- **WRITTEN EXERCISE**:
Copy every one of the following lines verbatim, keeping them in their original order.

* BEGIN WORKING DATA *

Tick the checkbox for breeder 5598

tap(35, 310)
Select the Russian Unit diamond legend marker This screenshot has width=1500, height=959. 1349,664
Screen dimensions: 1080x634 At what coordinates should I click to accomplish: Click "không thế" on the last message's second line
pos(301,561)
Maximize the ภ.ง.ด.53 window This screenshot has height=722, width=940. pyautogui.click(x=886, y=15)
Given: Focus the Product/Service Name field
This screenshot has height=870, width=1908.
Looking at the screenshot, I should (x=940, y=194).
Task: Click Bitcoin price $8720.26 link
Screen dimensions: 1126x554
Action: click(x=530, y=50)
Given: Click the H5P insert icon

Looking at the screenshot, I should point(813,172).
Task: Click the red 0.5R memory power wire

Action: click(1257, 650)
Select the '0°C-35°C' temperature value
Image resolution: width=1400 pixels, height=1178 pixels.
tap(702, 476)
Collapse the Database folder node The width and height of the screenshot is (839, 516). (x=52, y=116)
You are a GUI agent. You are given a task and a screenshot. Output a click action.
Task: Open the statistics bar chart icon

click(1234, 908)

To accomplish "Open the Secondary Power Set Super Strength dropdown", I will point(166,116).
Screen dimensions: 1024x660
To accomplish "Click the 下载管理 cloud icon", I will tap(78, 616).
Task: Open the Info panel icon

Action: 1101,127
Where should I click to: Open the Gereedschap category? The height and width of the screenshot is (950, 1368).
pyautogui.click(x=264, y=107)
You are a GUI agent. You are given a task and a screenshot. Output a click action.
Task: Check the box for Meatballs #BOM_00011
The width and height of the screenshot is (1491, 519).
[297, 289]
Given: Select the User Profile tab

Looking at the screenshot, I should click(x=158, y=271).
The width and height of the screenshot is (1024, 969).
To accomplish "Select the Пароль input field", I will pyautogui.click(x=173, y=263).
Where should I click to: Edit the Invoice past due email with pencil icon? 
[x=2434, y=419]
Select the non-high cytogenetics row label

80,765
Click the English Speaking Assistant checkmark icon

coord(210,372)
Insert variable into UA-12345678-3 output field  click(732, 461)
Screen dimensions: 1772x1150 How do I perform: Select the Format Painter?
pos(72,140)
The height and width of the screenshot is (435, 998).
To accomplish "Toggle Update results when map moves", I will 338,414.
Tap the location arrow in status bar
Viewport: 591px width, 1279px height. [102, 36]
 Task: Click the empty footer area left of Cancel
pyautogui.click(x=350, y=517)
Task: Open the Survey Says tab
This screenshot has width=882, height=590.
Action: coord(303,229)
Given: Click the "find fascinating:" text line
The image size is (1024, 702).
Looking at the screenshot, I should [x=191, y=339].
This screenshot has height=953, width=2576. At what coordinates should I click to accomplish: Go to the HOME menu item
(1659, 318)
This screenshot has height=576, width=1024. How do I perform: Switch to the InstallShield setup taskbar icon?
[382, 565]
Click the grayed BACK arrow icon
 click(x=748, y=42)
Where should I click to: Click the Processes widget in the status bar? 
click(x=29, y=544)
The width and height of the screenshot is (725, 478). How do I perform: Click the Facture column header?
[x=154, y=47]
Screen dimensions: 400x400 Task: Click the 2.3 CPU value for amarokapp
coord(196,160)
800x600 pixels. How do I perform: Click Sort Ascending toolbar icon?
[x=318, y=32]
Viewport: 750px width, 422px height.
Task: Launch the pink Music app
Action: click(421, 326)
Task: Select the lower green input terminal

* END WORKING DATA *

- **TASK RESPONSE**:
Tick the checkbox for breeder 5598

tap(35, 310)
Select the Russian Unit diamond legend marker This screenshot has width=1500, height=959. 1349,664
Screen dimensions: 1080x634 At what coordinates should I click to accomplish: Click "không thế" on the last message's second line
pos(301,561)
Maximize the ภ.ง.ด.53 window This screenshot has height=722, width=940. pyautogui.click(x=886, y=15)
Given: Focus the Product/Service Name field
This screenshot has height=870, width=1908.
Looking at the screenshot, I should (x=940, y=194).
Task: Click Bitcoin price $8720.26 link
Screen dimensions: 1126x554
Action: click(x=530, y=50)
Given: Click the H5P insert icon

Looking at the screenshot, I should point(813,172).
Task: Click the red 0.5R memory power wire

Action: click(1257, 650)
Select the '0°C-35°C' temperature value
Image resolution: width=1400 pixels, height=1178 pixels.
tap(702, 476)
Collapse the Database folder node The width and height of the screenshot is (839, 516). (x=52, y=116)
You are a GUI agent. You are given a task and a screenshot. Output a click action.
Task: Open the statistics bar chart icon

click(1234, 908)

To accomplish "Open the Secondary Power Set Super Strength dropdown", I will point(166,116).
Screen dimensions: 1024x660
To accomplish "Click the 下载管理 cloud icon", I will tap(78, 616).
Task: Open the Info panel icon

Action: 1101,127
Where should I click to: Open the Gereedschap category? The height and width of the screenshot is (950, 1368).
pyautogui.click(x=264, y=107)
You are a GUI agent. You are given a task and a screenshot. Output a click action.
Task: Check the box for Meatballs #BOM_00011
The width and height of the screenshot is (1491, 519).
[297, 289]
Given: Select the User Profile tab

Looking at the screenshot, I should click(x=158, y=271).
The width and height of the screenshot is (1024, 969).
To accomplish "Select the Пароль input field", I will pyautogui.click(x=173, y=263).
Where should I click to: Edit the Invoice past due email with pencil icon? 
[x=2434, y=419]
Select the non-high cytogenetics row label

80,765
Click the English Speaking Assistant checkmark icon

coord(210,372)
Insert variable into UA-12345678-3 output field  click(732, 461)
Screen dimensions: 1772x1150 How do I perform: Select the Format Painter?
pos(72,140)
The height and width of the screenshot is (435, 998).
To accomplish "Toggle Update results when map moves", I will 338,414.
Tap the location arrow in status bar
Viewport: 591px width, 1279px height. [102, 36]
 Task: Click the empty footer area left of Cancel
pyautogui.click(x=350, y=517)
Task: Open the Survey Says tab
This screenshot has width=882, height=590.
Action: coord(303,229)
Given: Click the "find fascinating:" text line
The image size is (1024, 702).
Looking at the screenshot, I should [x=191, y=339].
This screenshot has height=953, width=2576. At what coordinates should I click to accomplish: Go to the HOME menu item
(1659, 318)
This screenshot has height=576, width=1024. How do I perform: Switch to the InstallShield setup taskbar icon?
[382, 565]
Click the grayed BACK arrow icon
 click(x=748, y=42)
Where should I click to: Click the Processes widget in the status bar? 
click(x=29, y=544)
The width and height of the screenshot is (725, 478). How do I perform: Click the Facture column header?
[x=154, y=47]
Screen dimensions: 400x400 Task: Click the 2.3 CPU value for amarokapp
coord(196,160)
800x600 pixels. How do I perform: Click Sort Ascending toolbar icon?
[x=318, y=32]
Viewport: 750px width, 422px height.
Task: Launch the pink Music app
Action: click(421, 326)
Task: Select the lower green input terminal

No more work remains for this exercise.